Из-за хребта двугорбого ковыльного кургана показывается клетчатая железная башня шахтного копра. Кучер поворачивает к нам свою краснощекую усатую морду, растягивает рот до ушей.
— Раковка. Приехали!
А дед почему-то больше не улыбается. Испуганными глазами смотрит на шахтный копер, и лицо его густо белеет, покрывается соляным налетом.
— Шо за черна тряпка полощется над копром? По какому случаю? Холера у вас або чума?
— Какая холера? — обиженно фыркает кучер, но вдруг умолкает. Натянув вожжи, приподнимается на козлах и, приложив ребро ладони к бровям, смотрит вперед.
Лошади бьют копытами землю, позванивают уздечками и бубенцами, сердито косятся на кучера. А он стоит, намотав на руки вожжи, окаменев.

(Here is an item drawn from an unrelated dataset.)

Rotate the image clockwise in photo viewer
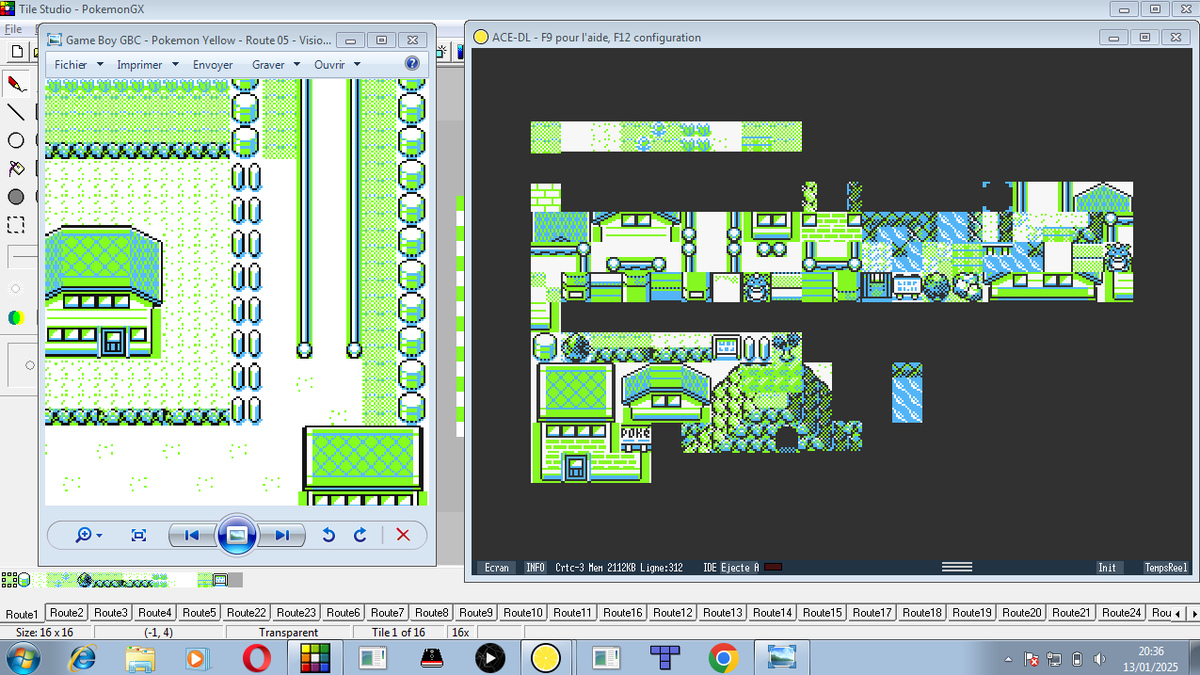1200x675 pixels. click(x=359, y=535)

— Несчастье какое, что ли… — выдыхает кучер и, хлестнув коней вожжами, падает на козлы.
Несемся по большаку так, что столбы мелькают один за другим — не сосчитаешь.
Вот и первые домики и балаганы поселка Раковки. Кучер круто натягивает вожжи, лошади со всего ходу останавливаются, заваливаются на взмыленные зады, храпят, роняют на землю кровавую пену.
— Что тут у вас?.. — срывающимся голосом спрашивает кучер у какой-то женщины.
Она растрепана, в одной рубашке, сползающей с костистых плеч. Лицо темное, иконное. Сидит на скамейке в двух шагах от фаэтона, смотрит на нас провалившимися глазами и молчит — не видит нас, не слышит. К голой тощей груди ее присосался чумазый белоголовый младенец.